1: Abdominal Breathing

Sit in a relaxed, comfortable way with back straight, eyes gazing gently downward. Come down from the thinking mind into the body. Take a slow deep breath, inhaling from the abdomen so it expands, then exhaling slowly and completely, letting go of all your concerns with the exhale. Relax for a moment before inhaling again. Repeat several times.


2: Settling into Body and Breath

Sit in a relaxed, comfortable way with back straight, eyes gazing gently downward. Come down from thinking mind into the body, and settle into the grounded feeling of the body on your seat. (pause) Let the breath flow naturally while breathing from the abdomen, so you feel the belly expand and contract with each breath. Let that feeling draw you into it more and more, breath by breath. When you notice the mind wandering, let the feeling of the belly moving with the breath draw you back into it. Let that feeling draw you into oneness with it more and more, by relaxing into it.


3: Settling into Sound

While listening to any ongoing sound, such as a gong or a waterfall, let your awareness settle deeply into the sound, hearing fully. When you notice the mind wandering, let the sound, like a magnet, draw you back to it, to settle into the sound more and more fully. Let the sound draw you into oneness with it more and more, relaxing into it.


4: Walking Meditation

While walking at a slightly slower pace than usual, feel the sensation of walking on your feet as fully as you can, step by step. When you notice the mind wandering, let the feeling of the foot in each step draw the mind back to it, to feel it more fully. Each step is drawing you into the present moment of feeling. Alternatively, if you wish, you may let your attention settle into the full sensory field, just seeing or hearing fully, wide open. When you notice the mind wandering, let the visual or auditory field draw the mind back to it, to sense it more and more fully, wide open.

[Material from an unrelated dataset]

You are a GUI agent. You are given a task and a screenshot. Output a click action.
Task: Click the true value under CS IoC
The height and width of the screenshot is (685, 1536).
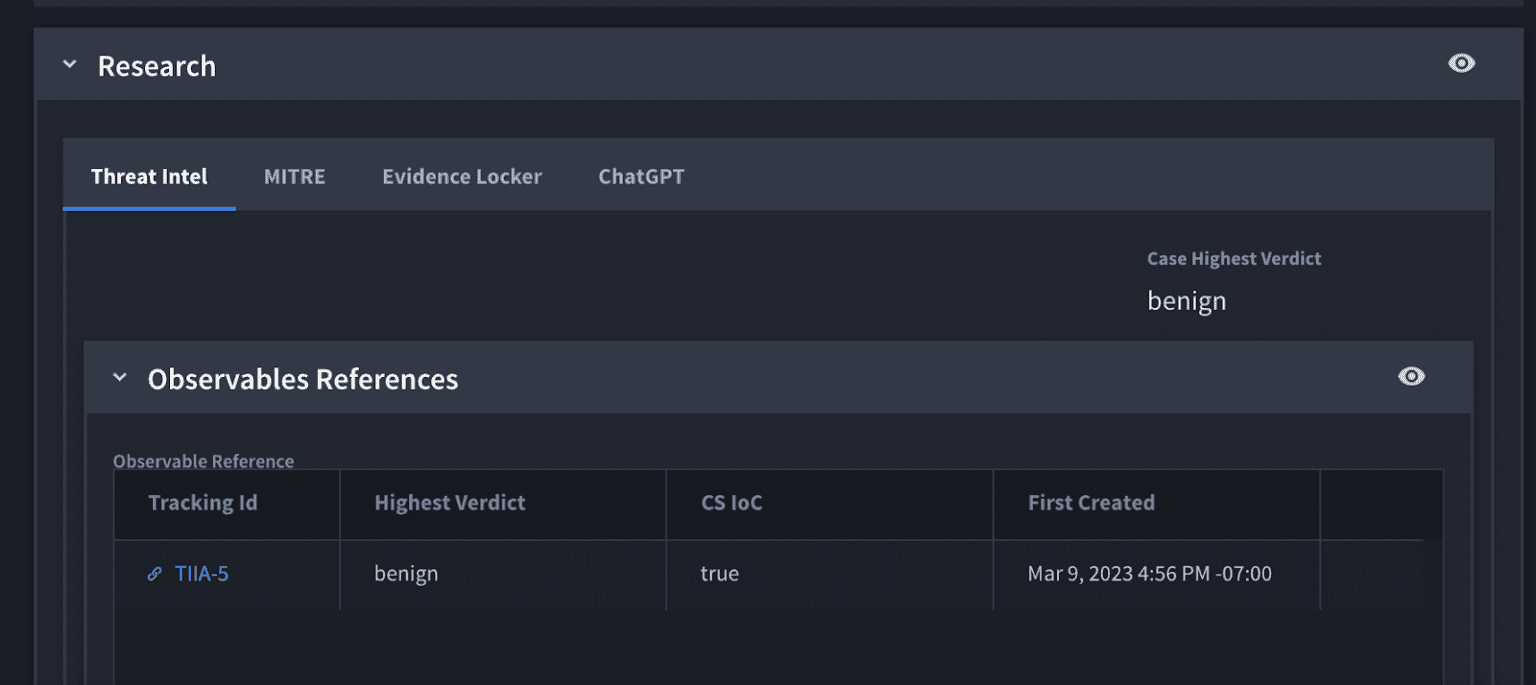pyautogui.click(x=720, y=573)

Purposes of such practice: To strengthen the power and stability of attention; to sense more of what is here now; to penetrate deeply into the nature of our experience. This brings fuller awareness of self and others, the natural world, our habits of reaction and what lies beyond them, and fuller presence to what we are doing (“becoming one” with our activities, when walking, washing dishes, listening, etc.). Mindful awareness also supports all other practices. Ultimately, it can support increasing freedom from inner causes of suffering, thereby helping to unleash the capacities of our buddha nature, as do all the other meditations below.